Aim of the exercise → Recast the stretch of records from the line containing "Where should I click to: Uncheck" through the line containing "coord(94,428)" as a Markdown table with the columns Row and Text, skipping any blank lines. Leave the pictures out.

Data records →
========================================================================

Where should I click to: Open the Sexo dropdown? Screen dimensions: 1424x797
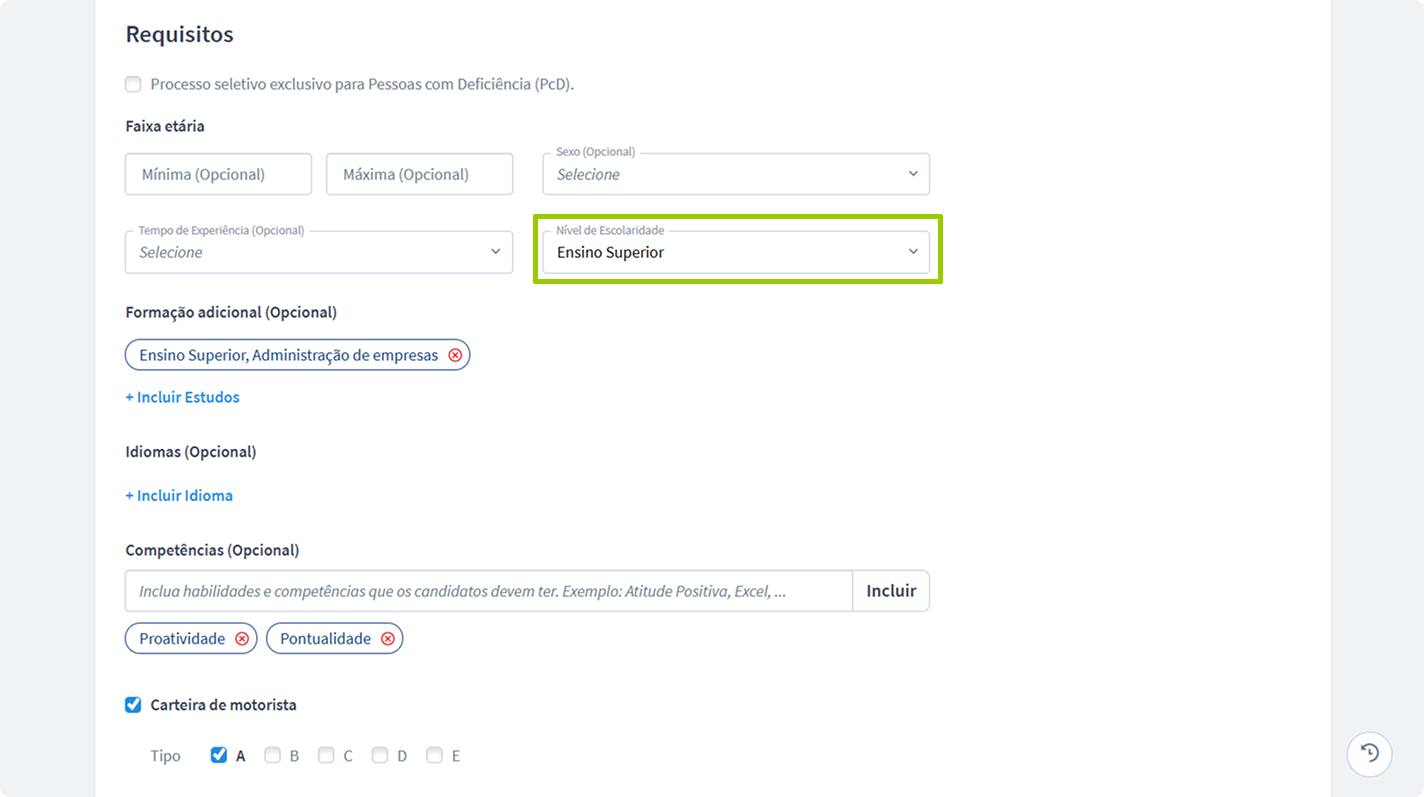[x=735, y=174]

========================================================================

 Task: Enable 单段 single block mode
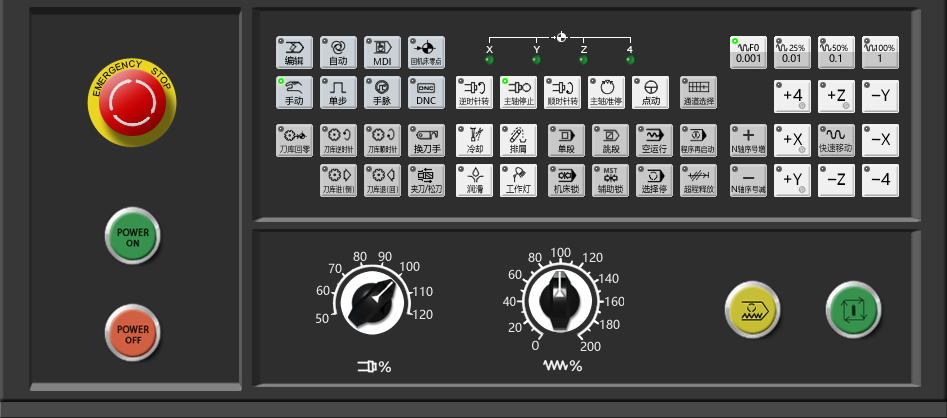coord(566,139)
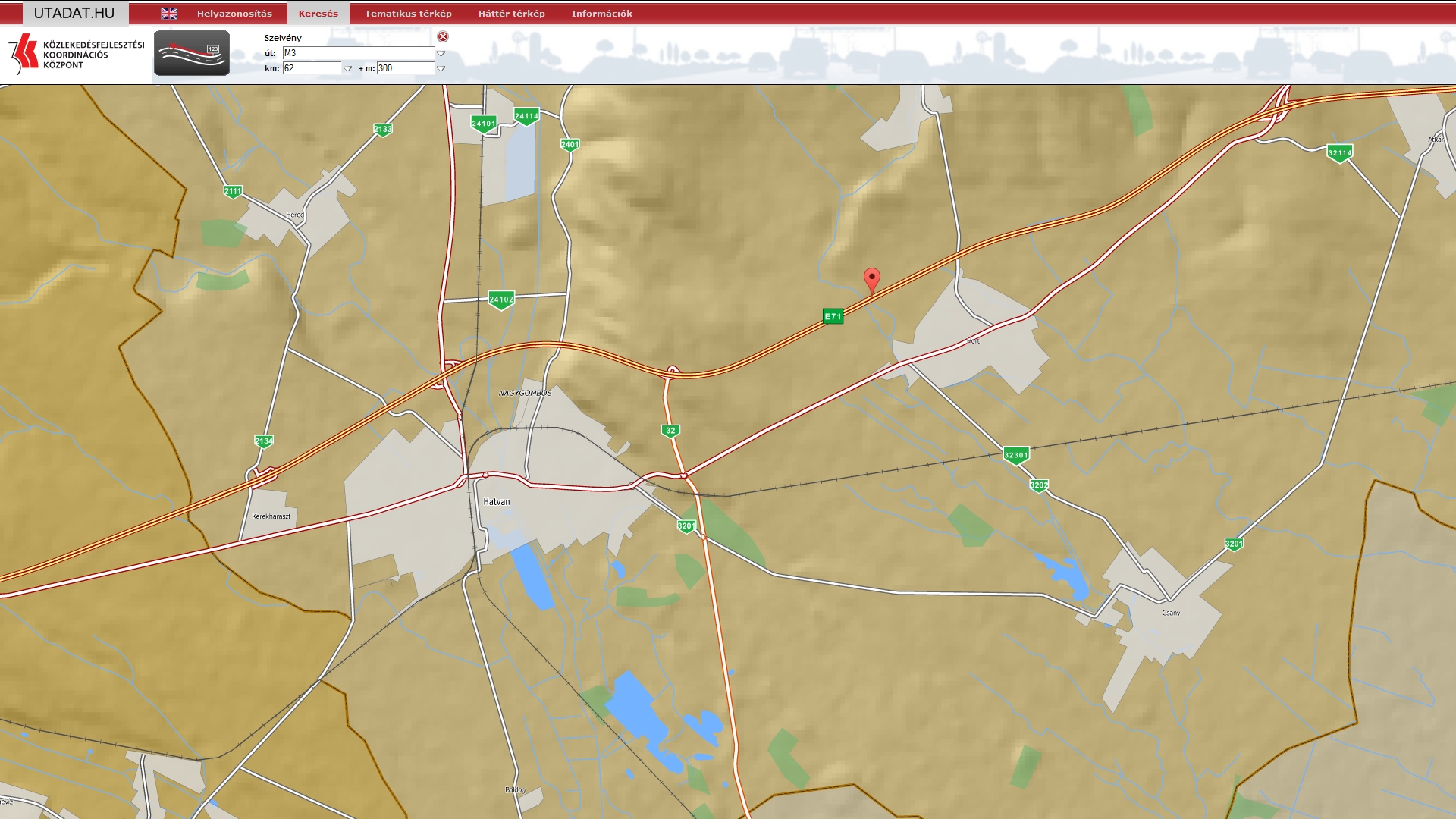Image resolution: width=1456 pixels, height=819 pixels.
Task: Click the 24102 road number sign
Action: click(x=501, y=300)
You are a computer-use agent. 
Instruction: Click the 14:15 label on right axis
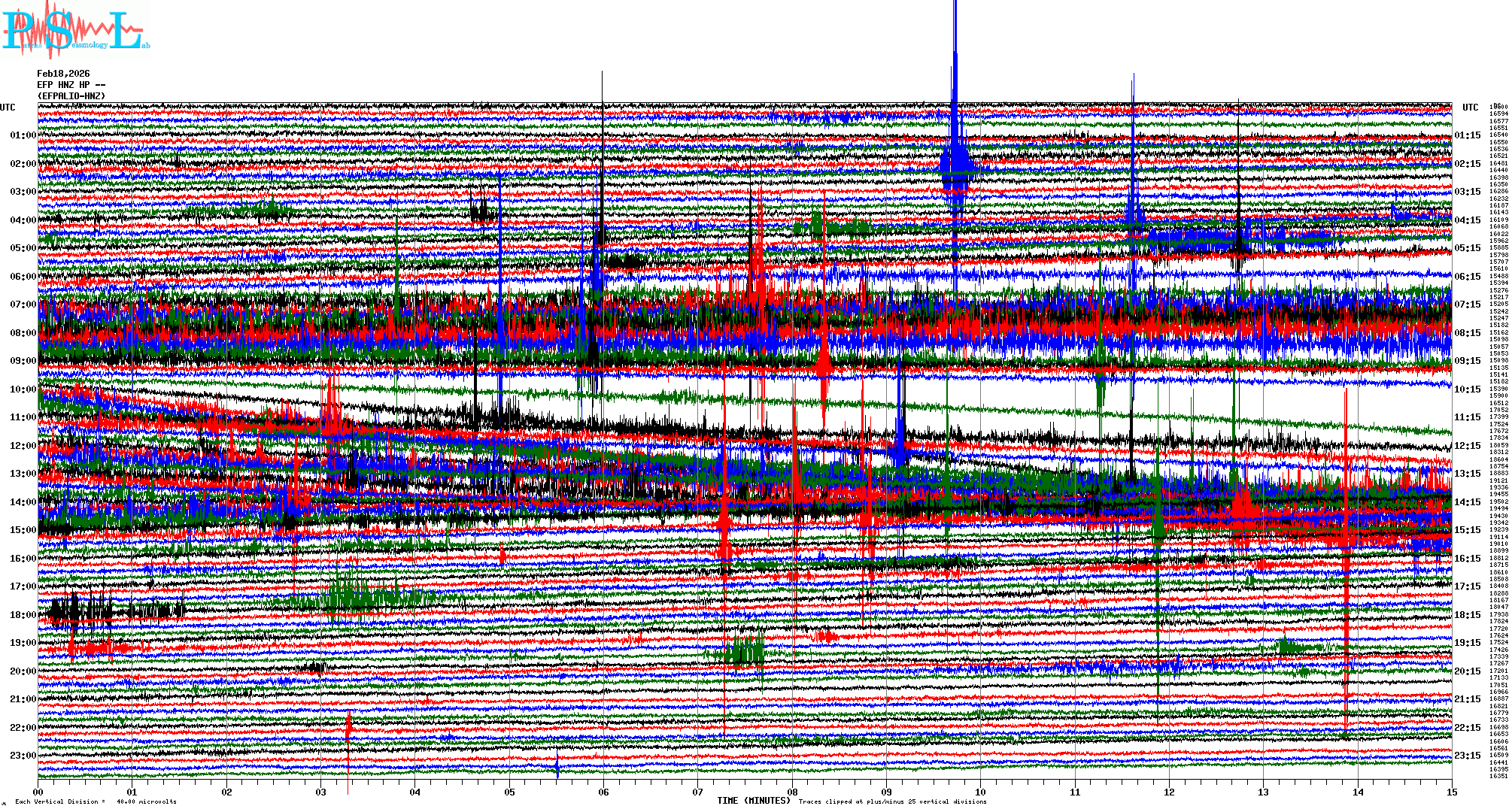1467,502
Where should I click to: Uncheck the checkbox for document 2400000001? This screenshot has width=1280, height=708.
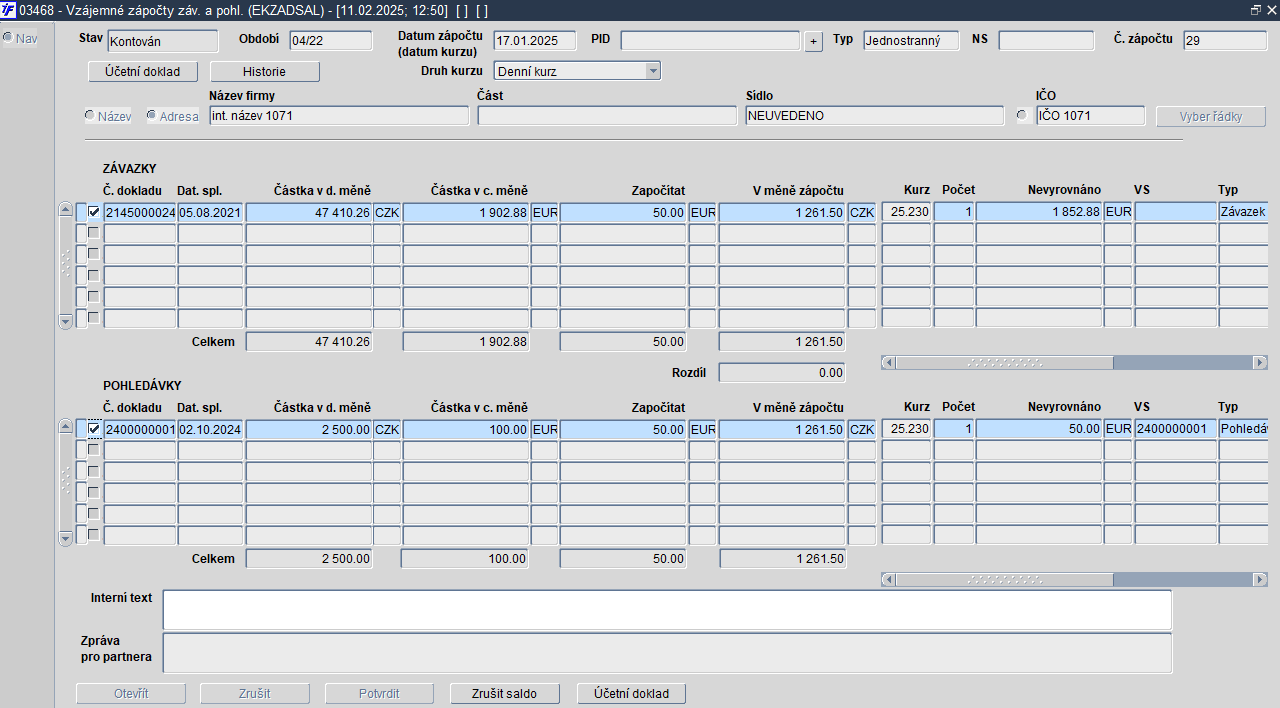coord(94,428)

========================================================================

Task result →
| Row | Text |
|---|---|
| 1 | Where should I click to: Uncheck the checkbox for document 2400000001? This screenshot has width=1280, height=708. |
| 2 | coord(94,428) |